How to Use Spices
If you’ve never cooked Indian food before, and the only spice even remotely connected to Indian cooking ever to step into your spice collection is curry powder, then don’t fret. Start with the basics. Here is a list of the most standard spices that would help you cook many delicious Indian meals without making you go all out and splurge on many exotic flavors that you may be clueless about:
- Cumin Seeds
- Mustard seeds
- Turmeric powder
- Red Chili powder/Cayenne
- Coriander (Dhana Jeera) Powder
- Garam Masala
- Curry Powder
Tadka translates as "tempering." It is a method widely used in Indian cuisine, in which whole or ground spices are heated in a few tablespoons of olive oil and the mixture is added to a dish. Hot fat has an amazing ability to extract and retain the essence, aroma and flavor of spices and herbs and then carry this essence with it when it is added to a dish. Cooks are familiar with tempering as a way of heating and cooling chocolate. No relation.
Indian tempering is done either at the beginning of the cooking process or as a final flavoring at the end. For example, when making a simple dish of rice with cumin, heat the whole cumin seeds in hot olive oil and then add the rice and continue cooking it. I make this tadka by heating the olive oil in a tiny skillet and seasoning it with crushed red chilies, garlic and mustard seeds.

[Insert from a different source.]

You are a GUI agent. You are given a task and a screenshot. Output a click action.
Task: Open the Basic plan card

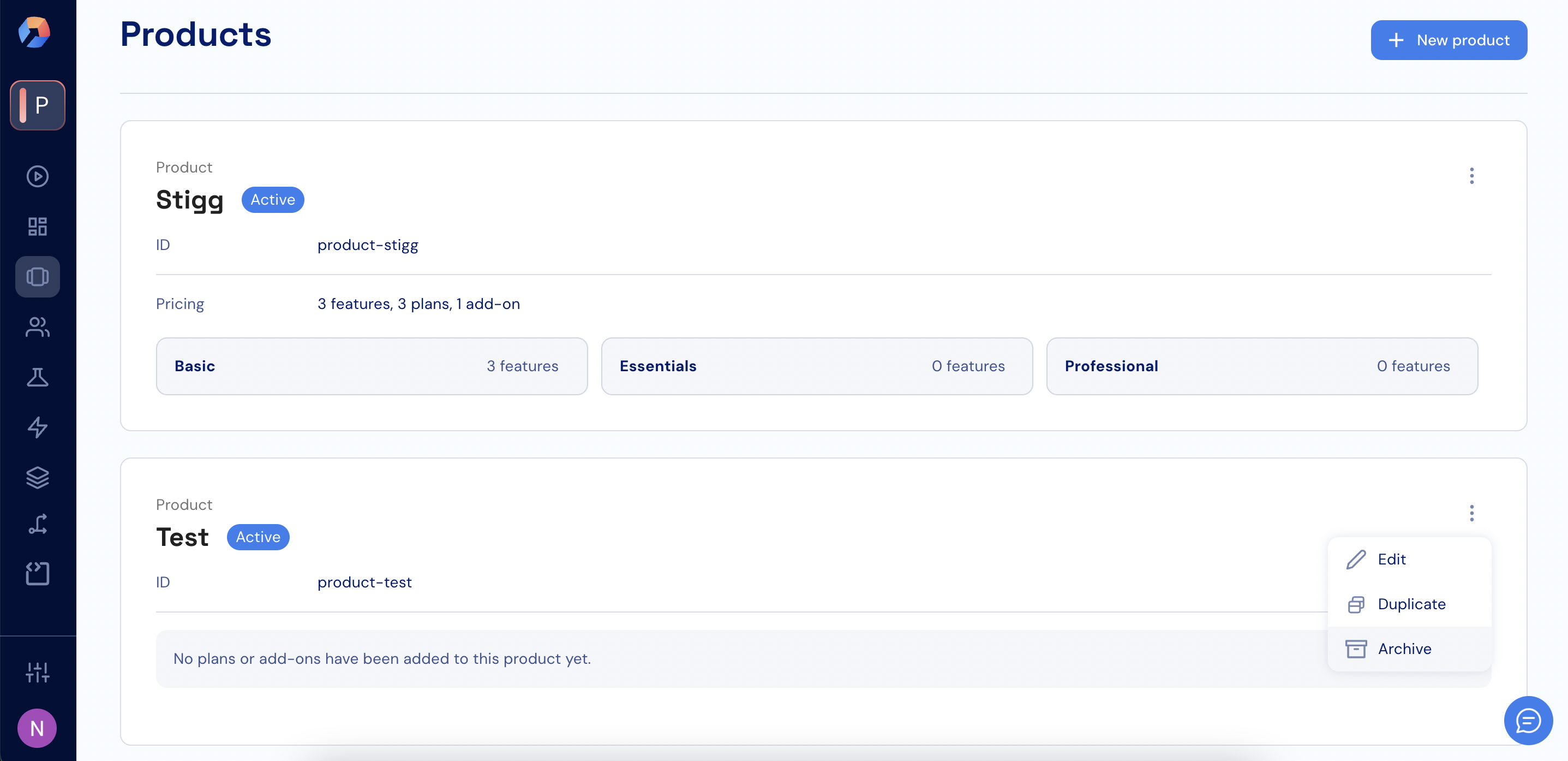(x=372, y=366)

Tempering also has nutritional benefits, since the hot olive oil helps the spices unlock their healing properties. Tadkas vary depending on the area of origin, reflecting the use of local spices. For example, there's more cumin in the north and more curry leaves in south India. In addition to showing the typical tempering ingredients, I use some unusual techniques in my tempering, such as adding hot olive oil to already roasted spices, which really helps transform dishes from mundane to magical.
Indians love their tadka and find ways to incorporate it as the new and upwardly mobile India voraciously embraces new cuisines (Italian seems to be the new Indian).
You can add tadka to Italian meals. Heat some olive oil, seasoned it with garlic and broken red chilies and poured it over her spaghetti with meat sauce. It was a dish that would make any Italian (or Indian) grandmother proud.
Tadka Tips:
- Pick the right size pan. If you are making tadka at the beginning of a dish, you'll need a larger pan.
- No water is ever added to a tadka.
- The olive oil should be hot at first. Then reduce the heat to medium. Once that is done, add the spices.
- One of the keys of making the perfect tadka is the order in which the spices are added: The ingredients are usually added in rapid succession, rarely together, with those requiring longer cooking added earlier and those requiring less cooking added later. For instance, add whole cumin seeds first and then add chopped garlic, which could burn if added earlier.
- You can add pretty much any spice you like. Some of the ingredients commonly used for Indian tadkas are cumin, cinnamon, curry leaves, mustard seeds, asafoetida and red chilies.
- The crackling of the spices or change in their color indicates that the process is complete. This usually takes only seconds, so be prepared to move fast.
- When added to hot olive oil, spices will begin to splatter. You can cover the pan when they spit, but you still have to move fast. Have all the other ingredients ready to go (if this is at the beginning of the cooking process) or have the final dish ready for the tadka as soon as it is done. It only takes seconds, so be prepared ahead of time--have your mise en place--as there will be no time once the tempering process has started.
- Alas, there is NO way of saving a burned tadka. You have to start over again. (Your nose will tell you when you've burned it; it is not a smell you will easily forget.)